N6-substituent effect on the photooxidation of 2′,3′-O- isopropylideneadenosines with a pyrimido[5,4-g]pteridinetetraone N-oxide. Chemical evidence for the generation and reactivity of adenosyl cation radicals

Abstract

A comparative study on the photooxidation of 2′,3′-O-isopropylideneadenosine 1a and its N⁶-benzoyl, N⁶-monomethyl, and N⁶,N⁶-dimethyl derivatives, 1b–d, with a pyrimido[5,4-g]pteridinetetraone N-oxide (PPO) was carried out. The ease of photooxidative consumption of the adenosines by the PPO is in the order of 1d > 1c > 1a > 1b, which is parallel to their oxidation-peak potentials.

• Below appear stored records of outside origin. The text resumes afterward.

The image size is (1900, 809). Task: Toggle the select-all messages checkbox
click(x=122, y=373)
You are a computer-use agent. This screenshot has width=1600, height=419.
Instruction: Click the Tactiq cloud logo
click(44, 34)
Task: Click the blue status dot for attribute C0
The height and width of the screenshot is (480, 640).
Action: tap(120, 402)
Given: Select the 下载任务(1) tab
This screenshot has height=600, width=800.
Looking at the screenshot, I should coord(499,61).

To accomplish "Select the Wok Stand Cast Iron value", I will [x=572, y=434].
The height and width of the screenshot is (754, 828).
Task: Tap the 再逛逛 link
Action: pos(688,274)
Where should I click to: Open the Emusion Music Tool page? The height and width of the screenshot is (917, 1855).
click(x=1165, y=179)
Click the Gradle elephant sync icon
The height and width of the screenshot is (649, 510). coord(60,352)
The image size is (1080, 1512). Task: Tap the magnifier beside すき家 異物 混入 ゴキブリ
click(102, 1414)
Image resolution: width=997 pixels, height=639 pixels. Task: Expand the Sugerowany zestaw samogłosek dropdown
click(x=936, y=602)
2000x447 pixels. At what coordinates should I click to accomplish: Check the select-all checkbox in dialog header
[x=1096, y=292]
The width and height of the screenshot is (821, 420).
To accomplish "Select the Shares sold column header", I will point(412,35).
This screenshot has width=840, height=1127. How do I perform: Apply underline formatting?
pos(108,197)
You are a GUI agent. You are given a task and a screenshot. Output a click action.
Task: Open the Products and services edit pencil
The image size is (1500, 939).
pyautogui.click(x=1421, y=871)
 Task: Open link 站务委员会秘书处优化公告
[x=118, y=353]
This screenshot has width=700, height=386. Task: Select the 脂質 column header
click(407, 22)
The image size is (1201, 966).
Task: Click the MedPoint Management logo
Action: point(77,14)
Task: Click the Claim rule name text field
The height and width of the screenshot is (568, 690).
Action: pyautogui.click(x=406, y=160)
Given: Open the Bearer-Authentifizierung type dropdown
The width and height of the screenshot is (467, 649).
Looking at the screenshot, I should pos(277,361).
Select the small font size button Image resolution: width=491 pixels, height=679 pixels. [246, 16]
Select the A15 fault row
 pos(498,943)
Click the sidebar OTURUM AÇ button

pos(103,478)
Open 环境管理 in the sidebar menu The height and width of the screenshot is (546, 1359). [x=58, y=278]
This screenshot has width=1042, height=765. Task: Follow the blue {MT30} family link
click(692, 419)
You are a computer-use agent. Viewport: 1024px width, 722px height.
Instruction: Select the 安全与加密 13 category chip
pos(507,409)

Although substrates 1a and 1b underwent oxidative intramolecular cyclisation to the corresponding 5′-O,8-cycloadenosines, 2a and 2b, even in low yield, substrates 1c and 1d were exclusively oxidised at the N⁶-methyl group to give the corresponding N⁶-formyl derivatives, 3 and 4, together with minor amounts of demethylated products, 1a and 1c. The present observations provide chemical evidence for the generation and reactivity of adenosyl cation radicals.